Fractals in BigQuery
Doing recursive queries without the option of using the RECURSIVE clause
I’ve been working a lot with cloud databases lately. They say the best way to get good at a language is to learn by doing. The obvious problem is that if you don’t have access to a gigantic database of real-world data, toy databases will only get you so far. That’s why for this Bigquery tutorial, I was inspired by Michael Malis’ presentation on SQL Fractals. I figured it would be interesting to try this out with this in BigQuery. You can follow the code below either in the terminal or using the Google BigQuery Console.
The Fractals
Michael Malis’ SQL fractals made use of an SQL technique called recursive CTEs. Recursive CTEs are normally used to identify the hierarchies of data, such as an organizational structure, employee-manager, bill-of-materials, and document hierarchy. In this case, they provide a way to express fractal iteration in the queries.
With some work, Michael was able map fractals of two types into SQL queries:
- Escape-time fractals: A class of fractals based on repeatedly evaluating a formula at every point in a grid.
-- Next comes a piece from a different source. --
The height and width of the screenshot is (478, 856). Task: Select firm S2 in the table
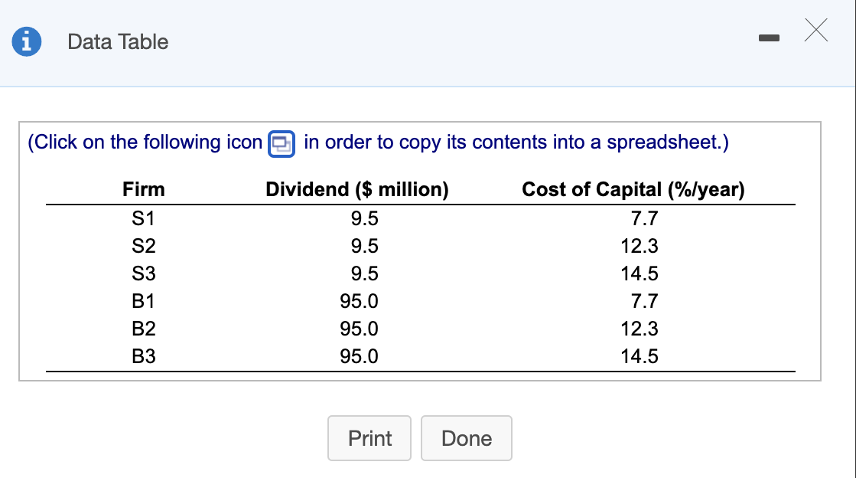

In the original SQL formulation, use one recursive CTE to iterate through every point in a grid. I then use a second recursive CTE to repeatedly evaluate a function over each point to test whether or not the point is part of the fractal.
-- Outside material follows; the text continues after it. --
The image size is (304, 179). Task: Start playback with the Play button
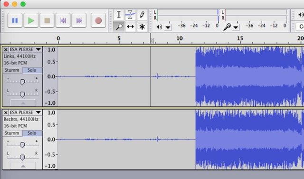pyautogui.click(x=31, y=20)
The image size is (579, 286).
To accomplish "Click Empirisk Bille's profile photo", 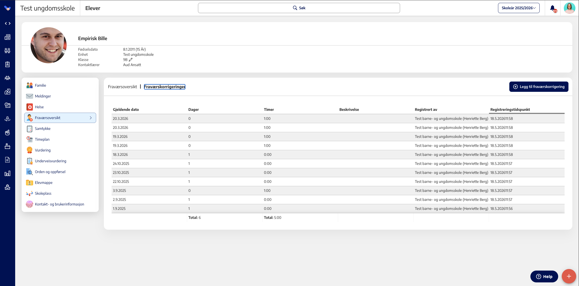I will 49,45.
- Self-similar fractals: A class of fractals that can be described by what’s known as an ”L-system”:. An L-system encodes a fractal as an initial string and rules for modifying that string. It is then possible to decode the fractal from the string. I wrote a SQL query that takes an arbitrary L-system. It runs a few iterations of the L-system and then maps the resulting string back to the fractal. Mapping the L-system to the final fractal is a bit tedious, but not too hard.
This all seems pretty straightforward, but we have a problem.
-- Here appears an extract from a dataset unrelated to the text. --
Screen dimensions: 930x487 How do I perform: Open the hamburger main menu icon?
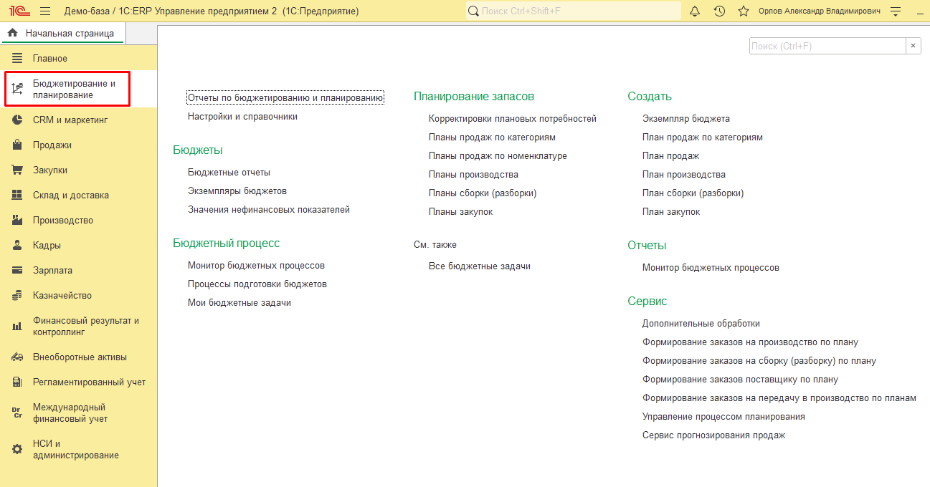45,11
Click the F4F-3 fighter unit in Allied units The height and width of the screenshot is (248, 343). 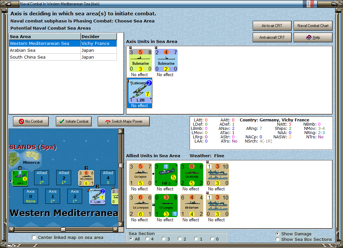166,175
While many relational databases (e.g., Teradata, Oracle, etc.) support recursive queries, Google BigQuery does not support features like Recursive CTE or VIEWS. By extention, Google BigQuery does not support either WITH RECURSIVE
clause or using the RECURSIVE
clause in a CREATE VIEW
statement.
Without these features, we’re going to need to get creative with some alternatives to RECURSIVE
.
Sierpinski’s Triangle.
Michael Malis’ original version
The Sierpinski’s Triangle is a fractal that will be familiar to most people. It’s probably the first fractal you learned to make on your TI-84 calculator, and has been the subject of far too many “Illuminati Confirmed” memes (give it a rest people, that meme’s getting old).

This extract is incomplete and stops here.